TASK PROMPT |
Copy the part of the material that opens with the line containing "The width and height of the screenshot is (1600, 406)." and runs to the end of the material, keeping every line the same.

═══ THE DATA ═══

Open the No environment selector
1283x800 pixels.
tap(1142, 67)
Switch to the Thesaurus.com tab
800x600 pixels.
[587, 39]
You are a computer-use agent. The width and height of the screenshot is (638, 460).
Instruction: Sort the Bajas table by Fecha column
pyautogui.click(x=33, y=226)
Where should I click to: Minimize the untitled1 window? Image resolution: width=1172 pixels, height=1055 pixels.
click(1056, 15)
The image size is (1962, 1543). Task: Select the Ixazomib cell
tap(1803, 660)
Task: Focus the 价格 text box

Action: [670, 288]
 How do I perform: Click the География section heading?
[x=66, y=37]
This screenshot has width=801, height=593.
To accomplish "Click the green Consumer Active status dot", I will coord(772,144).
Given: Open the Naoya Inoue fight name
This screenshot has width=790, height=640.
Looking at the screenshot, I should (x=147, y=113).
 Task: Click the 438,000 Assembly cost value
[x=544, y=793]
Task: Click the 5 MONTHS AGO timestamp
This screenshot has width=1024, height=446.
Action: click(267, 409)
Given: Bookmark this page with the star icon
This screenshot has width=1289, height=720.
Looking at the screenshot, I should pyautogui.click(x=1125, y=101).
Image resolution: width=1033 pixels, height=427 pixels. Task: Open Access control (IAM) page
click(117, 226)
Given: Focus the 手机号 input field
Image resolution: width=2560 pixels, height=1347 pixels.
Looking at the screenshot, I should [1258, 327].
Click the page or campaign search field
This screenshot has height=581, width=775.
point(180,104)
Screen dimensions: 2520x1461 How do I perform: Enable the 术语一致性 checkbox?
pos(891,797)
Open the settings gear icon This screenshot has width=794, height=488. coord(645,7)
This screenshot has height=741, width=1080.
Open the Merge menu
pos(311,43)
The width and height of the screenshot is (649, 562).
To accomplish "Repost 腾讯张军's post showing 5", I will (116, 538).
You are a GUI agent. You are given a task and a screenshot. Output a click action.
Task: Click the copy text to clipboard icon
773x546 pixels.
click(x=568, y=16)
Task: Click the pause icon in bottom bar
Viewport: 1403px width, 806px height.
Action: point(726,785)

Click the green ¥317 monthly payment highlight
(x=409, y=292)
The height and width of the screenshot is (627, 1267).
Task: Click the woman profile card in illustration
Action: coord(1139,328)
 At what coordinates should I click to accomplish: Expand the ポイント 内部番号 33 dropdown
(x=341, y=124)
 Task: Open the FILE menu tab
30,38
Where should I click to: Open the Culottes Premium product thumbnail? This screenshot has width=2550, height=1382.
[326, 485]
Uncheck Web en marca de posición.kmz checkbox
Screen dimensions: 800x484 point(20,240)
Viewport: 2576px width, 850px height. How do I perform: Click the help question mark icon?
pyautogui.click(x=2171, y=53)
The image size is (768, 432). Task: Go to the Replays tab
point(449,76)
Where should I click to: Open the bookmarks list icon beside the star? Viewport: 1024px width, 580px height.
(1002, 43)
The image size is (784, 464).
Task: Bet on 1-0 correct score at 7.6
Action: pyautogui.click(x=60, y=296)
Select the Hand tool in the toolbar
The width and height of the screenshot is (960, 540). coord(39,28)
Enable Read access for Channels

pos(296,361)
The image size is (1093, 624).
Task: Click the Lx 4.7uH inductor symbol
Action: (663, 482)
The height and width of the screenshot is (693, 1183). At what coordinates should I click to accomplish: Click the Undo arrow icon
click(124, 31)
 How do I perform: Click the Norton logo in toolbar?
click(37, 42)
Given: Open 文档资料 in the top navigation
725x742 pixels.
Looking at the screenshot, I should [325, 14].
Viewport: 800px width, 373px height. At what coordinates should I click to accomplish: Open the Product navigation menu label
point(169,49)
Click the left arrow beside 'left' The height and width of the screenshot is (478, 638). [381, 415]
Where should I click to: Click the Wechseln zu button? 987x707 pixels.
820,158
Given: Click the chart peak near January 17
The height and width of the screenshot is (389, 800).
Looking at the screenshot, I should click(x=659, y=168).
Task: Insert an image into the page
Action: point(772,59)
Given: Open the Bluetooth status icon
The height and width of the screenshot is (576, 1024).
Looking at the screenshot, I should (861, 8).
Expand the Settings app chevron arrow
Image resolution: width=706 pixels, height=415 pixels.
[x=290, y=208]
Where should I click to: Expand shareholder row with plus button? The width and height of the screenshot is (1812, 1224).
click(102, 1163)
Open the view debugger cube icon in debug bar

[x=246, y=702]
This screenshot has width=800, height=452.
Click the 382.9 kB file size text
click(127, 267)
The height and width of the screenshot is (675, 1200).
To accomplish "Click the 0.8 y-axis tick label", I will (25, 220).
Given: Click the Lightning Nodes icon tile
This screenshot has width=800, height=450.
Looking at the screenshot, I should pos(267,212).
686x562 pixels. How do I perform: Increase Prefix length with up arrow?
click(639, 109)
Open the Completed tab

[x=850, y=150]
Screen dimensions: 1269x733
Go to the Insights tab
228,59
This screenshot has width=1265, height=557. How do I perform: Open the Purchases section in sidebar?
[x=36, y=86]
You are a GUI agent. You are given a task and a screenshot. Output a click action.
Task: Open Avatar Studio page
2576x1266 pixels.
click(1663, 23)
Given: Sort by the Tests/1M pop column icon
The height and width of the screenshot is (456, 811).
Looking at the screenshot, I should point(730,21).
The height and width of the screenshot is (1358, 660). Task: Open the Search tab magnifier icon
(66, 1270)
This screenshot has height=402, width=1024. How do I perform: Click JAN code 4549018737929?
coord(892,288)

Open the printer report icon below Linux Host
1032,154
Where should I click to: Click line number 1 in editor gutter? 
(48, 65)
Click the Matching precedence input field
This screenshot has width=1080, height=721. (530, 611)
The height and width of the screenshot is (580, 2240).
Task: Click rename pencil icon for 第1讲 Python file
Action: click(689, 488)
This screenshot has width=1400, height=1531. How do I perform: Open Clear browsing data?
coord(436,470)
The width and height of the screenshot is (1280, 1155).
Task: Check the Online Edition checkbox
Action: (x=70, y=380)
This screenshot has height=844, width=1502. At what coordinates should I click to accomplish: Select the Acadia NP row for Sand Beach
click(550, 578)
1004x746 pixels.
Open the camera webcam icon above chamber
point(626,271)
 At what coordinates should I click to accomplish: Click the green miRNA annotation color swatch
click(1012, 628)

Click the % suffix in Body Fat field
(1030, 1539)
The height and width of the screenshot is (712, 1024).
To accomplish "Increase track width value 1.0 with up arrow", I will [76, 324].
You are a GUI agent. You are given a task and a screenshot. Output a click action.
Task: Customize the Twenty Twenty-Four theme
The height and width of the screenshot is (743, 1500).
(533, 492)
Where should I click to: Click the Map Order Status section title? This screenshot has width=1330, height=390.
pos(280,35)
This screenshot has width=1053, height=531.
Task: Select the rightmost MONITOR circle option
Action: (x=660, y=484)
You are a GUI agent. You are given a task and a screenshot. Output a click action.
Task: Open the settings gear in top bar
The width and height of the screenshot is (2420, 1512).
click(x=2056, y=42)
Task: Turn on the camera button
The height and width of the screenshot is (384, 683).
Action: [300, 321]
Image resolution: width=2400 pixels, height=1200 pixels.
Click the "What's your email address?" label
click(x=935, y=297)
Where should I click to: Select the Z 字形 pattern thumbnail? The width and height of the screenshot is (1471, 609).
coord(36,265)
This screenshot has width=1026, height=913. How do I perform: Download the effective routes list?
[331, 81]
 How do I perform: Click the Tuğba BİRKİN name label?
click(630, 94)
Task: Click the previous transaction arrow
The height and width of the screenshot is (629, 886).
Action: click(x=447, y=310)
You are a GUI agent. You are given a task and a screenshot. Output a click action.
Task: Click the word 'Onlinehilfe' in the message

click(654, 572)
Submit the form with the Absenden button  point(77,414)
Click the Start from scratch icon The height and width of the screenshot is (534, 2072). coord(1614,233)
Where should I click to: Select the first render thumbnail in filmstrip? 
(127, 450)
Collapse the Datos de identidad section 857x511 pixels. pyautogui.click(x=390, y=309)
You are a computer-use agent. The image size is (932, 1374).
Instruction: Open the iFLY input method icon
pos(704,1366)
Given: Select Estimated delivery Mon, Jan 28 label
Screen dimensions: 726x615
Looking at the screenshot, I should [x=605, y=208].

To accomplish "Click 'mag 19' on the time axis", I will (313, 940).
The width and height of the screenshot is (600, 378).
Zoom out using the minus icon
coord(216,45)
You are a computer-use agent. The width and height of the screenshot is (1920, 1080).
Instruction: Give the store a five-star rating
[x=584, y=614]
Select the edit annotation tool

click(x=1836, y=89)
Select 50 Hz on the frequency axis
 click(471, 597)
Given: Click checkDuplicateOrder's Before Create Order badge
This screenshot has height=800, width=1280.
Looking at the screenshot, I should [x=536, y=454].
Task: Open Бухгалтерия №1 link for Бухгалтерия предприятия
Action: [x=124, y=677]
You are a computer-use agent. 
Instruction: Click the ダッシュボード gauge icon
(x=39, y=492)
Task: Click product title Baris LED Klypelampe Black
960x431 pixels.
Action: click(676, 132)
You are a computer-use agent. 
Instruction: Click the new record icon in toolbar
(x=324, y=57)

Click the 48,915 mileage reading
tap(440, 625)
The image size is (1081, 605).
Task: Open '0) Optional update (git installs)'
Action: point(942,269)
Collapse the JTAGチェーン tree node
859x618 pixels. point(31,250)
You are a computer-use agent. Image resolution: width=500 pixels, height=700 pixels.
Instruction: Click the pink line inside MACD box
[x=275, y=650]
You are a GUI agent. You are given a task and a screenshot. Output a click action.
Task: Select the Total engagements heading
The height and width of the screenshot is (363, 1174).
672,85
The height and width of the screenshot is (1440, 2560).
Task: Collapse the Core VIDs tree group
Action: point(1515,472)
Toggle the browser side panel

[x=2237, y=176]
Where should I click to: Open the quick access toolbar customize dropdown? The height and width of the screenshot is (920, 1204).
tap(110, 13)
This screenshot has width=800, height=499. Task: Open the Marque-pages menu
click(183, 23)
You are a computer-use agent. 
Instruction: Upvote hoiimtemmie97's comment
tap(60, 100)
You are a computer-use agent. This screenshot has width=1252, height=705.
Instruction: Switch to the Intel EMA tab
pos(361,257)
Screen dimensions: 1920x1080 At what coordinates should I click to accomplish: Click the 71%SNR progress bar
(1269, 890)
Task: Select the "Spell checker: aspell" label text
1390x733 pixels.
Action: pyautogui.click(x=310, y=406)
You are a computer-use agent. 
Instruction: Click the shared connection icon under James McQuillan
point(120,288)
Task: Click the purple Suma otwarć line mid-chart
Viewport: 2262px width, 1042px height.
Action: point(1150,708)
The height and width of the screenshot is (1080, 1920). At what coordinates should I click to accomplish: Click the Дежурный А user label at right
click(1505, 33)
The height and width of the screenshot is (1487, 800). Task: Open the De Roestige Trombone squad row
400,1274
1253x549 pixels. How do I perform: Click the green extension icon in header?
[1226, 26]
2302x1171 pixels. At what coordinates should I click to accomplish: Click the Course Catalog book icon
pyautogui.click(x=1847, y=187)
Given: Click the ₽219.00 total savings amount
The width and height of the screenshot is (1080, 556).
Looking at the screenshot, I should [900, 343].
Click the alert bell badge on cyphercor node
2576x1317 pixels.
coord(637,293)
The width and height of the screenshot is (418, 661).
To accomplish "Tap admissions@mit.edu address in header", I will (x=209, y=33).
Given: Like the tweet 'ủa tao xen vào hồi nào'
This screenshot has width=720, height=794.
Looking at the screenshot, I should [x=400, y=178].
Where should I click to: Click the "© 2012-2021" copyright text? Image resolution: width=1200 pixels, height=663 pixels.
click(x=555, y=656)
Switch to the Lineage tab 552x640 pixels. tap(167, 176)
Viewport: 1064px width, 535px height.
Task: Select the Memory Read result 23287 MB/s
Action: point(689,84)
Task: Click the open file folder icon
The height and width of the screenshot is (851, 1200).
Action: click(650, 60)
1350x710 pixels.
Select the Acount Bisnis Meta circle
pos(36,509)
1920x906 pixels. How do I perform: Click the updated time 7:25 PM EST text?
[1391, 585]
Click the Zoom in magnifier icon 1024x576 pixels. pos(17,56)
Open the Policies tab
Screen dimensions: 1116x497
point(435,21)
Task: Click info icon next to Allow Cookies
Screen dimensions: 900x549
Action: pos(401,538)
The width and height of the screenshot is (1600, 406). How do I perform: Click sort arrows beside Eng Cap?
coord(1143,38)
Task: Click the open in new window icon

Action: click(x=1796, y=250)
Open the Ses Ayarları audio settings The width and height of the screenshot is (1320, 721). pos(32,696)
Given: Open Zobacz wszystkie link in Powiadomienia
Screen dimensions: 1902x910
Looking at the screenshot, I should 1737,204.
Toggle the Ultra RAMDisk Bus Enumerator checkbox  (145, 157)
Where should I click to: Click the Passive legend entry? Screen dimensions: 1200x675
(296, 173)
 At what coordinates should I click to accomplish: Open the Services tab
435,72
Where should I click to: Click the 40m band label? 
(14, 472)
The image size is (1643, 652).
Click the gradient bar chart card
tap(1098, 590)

═══

ANSWER |
The width and height of the screenshot is (1600, 406). How do I perform: Click sort arrows beside Eng Cap?
coord(1143,38)
Task: Click the open in new window icon

Action: click(x=1796, y=250)
Open the Ses Ayarları audio settings The width and height of the screenshot is (1320, 721). pos(32,696)
Given: Open Zobacz wszystkie link in Powiadomienia
Screen dimensions: 1902x910
Looking at the screenshot, I should 1737,204.
Toggle the Ultra RAMDisk Bus Enumerator checkbox  (145, 157)
Where should I click to: Click the Passive legend entry? Screen dimensions: 1200x675
(296, 173)
 At what coordinates should I click to accomplish: Open the Services tab
435,72
Where should I click to: Click the 40m band label? 
(14, 472)
The image size is (1643, 652).
Click the gradient bar chart card
tap(1098, 590)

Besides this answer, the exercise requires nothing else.